Many people think ETFs (exchange traded funds) are more tax efficient than traditional mutual funds, but is that really the case?
The short answer is “not really.”
That will come as a surprise to many readers, but recent research by Michael Rawson, ETF analyst with Morningstar, shines some light on the subject.
First of all, as a quick refresher course, ETFs and mutual funds are identical in some respects.
Both generate taxable income when they distribute income and dividends to you, the owner.
Both will generate a taxable gain or loss when you eventually sell the funds, assuming you hold the assets in a non-retirement account which is subject to capital gains.
So whether you own an ETF or a traditional mutual fund, you’ll pay tax on income distributions and capital gains. No surprises so far, right?
Surprising conclusion: “ETFs and mutual funds are equally tax efficient”
But what was unexpected was Morningstar’s conclusion that ETFs and mutual funds are equally tax efficient in other respects once you compare apples to apples, meaning once you compare two funds of similar investment orientation.
That means, for example, that an ETF and a mutual fund, both following a low-turnover index strategy focusing on large capitalization U.S. stocks, are equally tax efficient (equally tax efficient means that the IRS takes the same real-life tax bite out of each).
In another example, Morningstar compared two taxable bond index ETFs with two similar bond index mutual funds.
Again, they concluded that the two ETFs “were no more tax-efficient than comparable index mutual funds.”
Reasoned Morningstar, “tax efficiency comes from diligent implementation of a sound low-turnover strategy, not necessarily from some magical tax loophole afforded only to ETFs.”
In plain English, that means your tax bill will be lower if the fund trades less and tends to buy-and-hold. Whether it’s a mutual fund or ETF doesn’t matter.
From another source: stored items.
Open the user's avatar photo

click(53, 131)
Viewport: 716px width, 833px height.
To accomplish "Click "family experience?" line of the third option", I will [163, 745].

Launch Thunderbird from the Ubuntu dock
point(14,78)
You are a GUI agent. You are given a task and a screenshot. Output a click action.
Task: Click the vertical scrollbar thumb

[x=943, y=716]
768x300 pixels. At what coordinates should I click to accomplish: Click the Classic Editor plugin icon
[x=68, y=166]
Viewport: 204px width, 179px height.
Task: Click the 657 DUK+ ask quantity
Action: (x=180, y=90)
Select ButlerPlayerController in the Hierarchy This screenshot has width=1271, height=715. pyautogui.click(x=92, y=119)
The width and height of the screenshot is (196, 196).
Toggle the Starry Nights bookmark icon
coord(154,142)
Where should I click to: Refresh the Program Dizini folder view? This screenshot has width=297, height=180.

So why do so many people get the tax story all wrong?
In the mainstream financial media, there is a common misperception that ETFs are more tax efficient than mutual funds, leading to an often unwarranted investor bias in favor of one type of investment over another. So how did this tax story get so garbled?
The truth is that passive (e.g. indexed) investment strategies are more tax-efficient than actively managed strategies (because they trade less). Since most ETFs pursue passive strategies, and most mutual funds pursue actively managed strategies, some people have erroneously concluded that ETFs, in themselves, are more tax efficient. They are not.
What makes an investment tax efficient is not its organizational structure (e.g. ETF vs. mutual fund); it’s more a question of whether it pursues a passive or active investment strategy.
Now that we’ve got that straight…..
Here’s the final takeaway. It’s good to see the trees, but it’s more important to understand the forest.
Some financial commentators just can’t see past the trees. Tax efficiency is an important factor. But it’s not the only factor, by any means.
We’ll let Morningstar have the last word here (well, almost).
“It is important to remember that it is the total after tax return that is most important, not necessarily minimizing taxes.”
That means that you should look at performance like we do. The best performer is not the one that is most tax efficient, but the one that leaves you with the most money after fees and taxes are taken into account.